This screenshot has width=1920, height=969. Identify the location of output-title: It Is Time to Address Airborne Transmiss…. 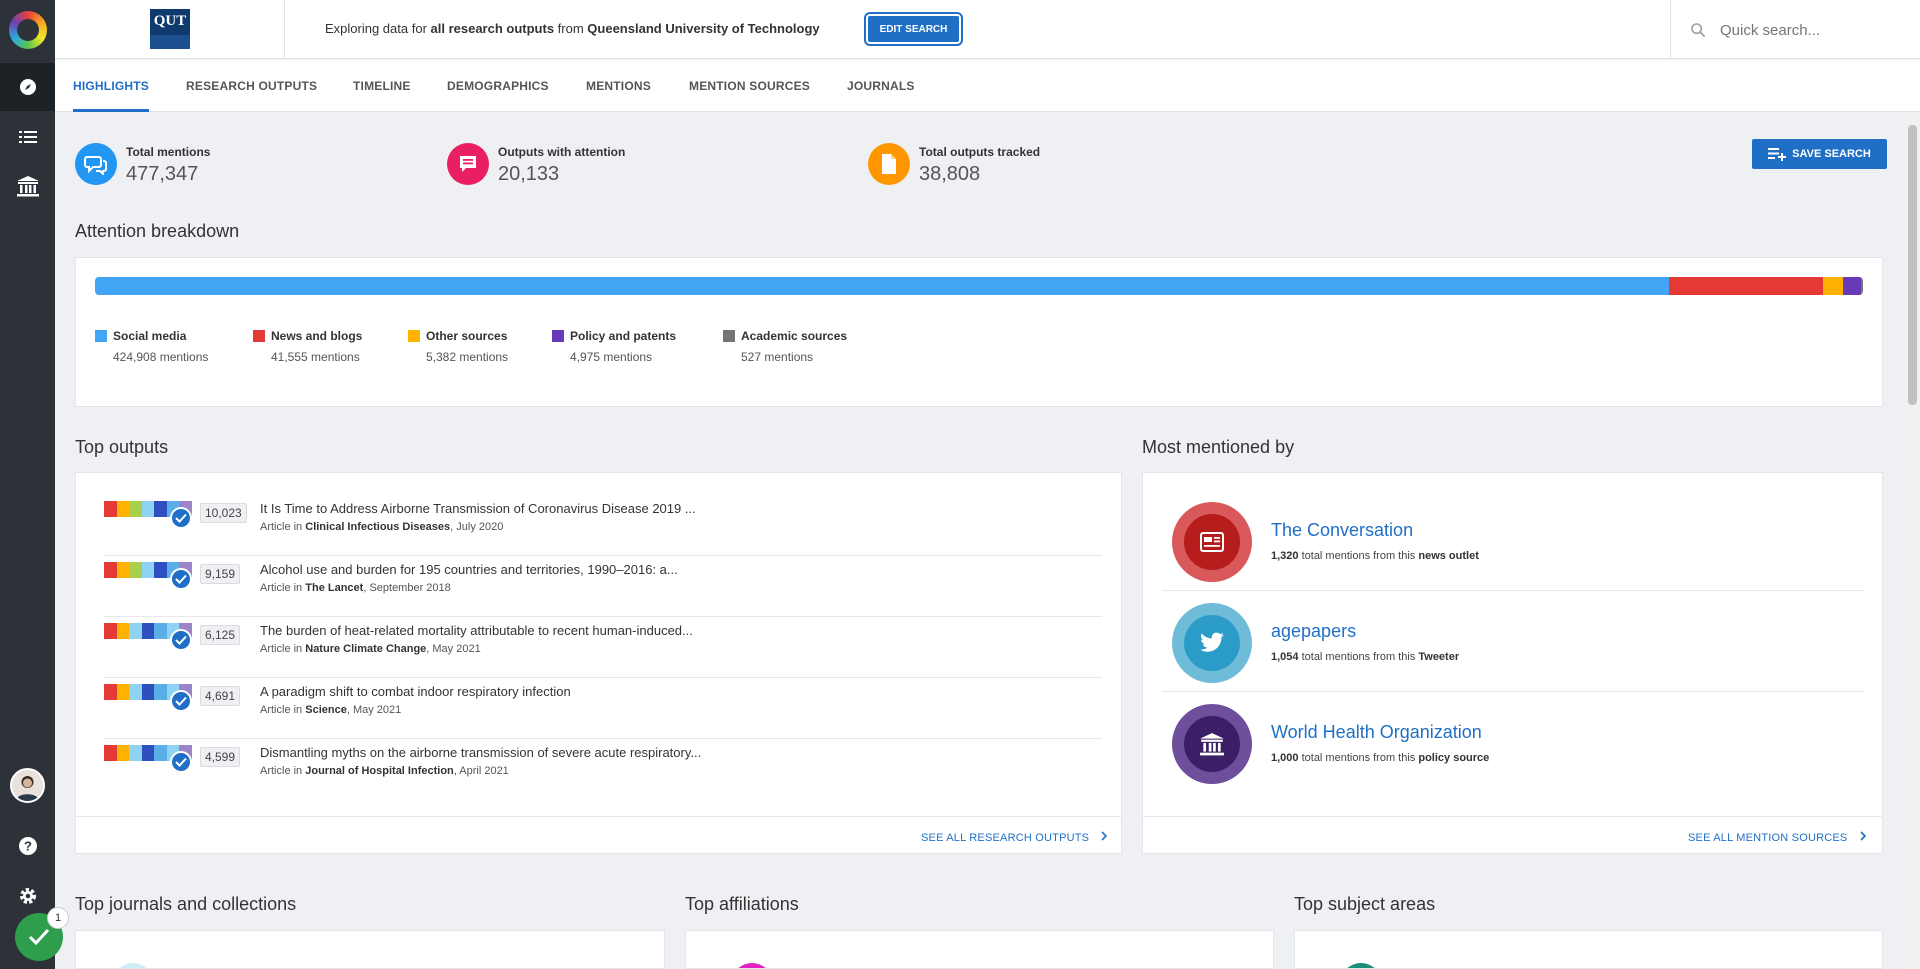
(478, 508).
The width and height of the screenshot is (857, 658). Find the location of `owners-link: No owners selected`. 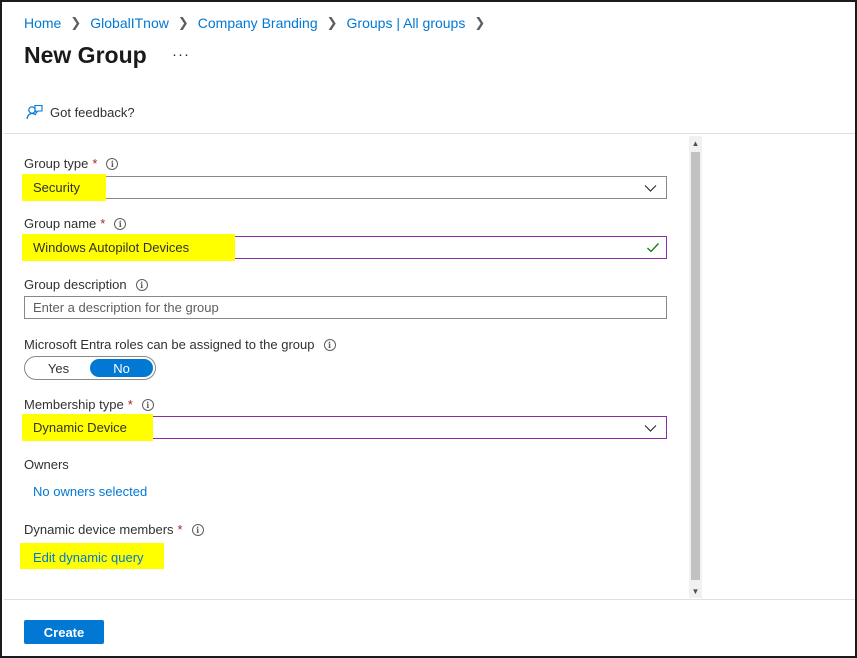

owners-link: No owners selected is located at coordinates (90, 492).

* * *

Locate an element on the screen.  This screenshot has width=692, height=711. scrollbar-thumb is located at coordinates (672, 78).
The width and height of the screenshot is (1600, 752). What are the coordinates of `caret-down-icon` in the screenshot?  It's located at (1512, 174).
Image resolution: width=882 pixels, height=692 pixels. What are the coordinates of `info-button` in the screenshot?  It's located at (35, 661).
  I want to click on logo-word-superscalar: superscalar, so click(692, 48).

**INSTRUCTIONS FOR THE TASK**
Switch "Image resolution" to "Screen size" in the entries, starting with the line that contains "Locate an element" and going on through the line that contains "I want to click". Give back only those lines, with nothing else changed.

**COMPLETED EXERCISE**
Locate an element on the screen.  This screenshot has width=692, height=711. scrollbar-thumb is located at coordinates (672, 78).
The width and height of the screenshot is (1600, 752). What are the coordinates of `caret-down-icon` in the screenshot?  It's located at (1512, 174).
Screen size: width=882 pixels, height=692 pixels. What are the coordinates of `info-button` in the screenshot?  It's located at (35, 661).
  I want to click on logo-word-superscalar: superscalar, so click(692, 48).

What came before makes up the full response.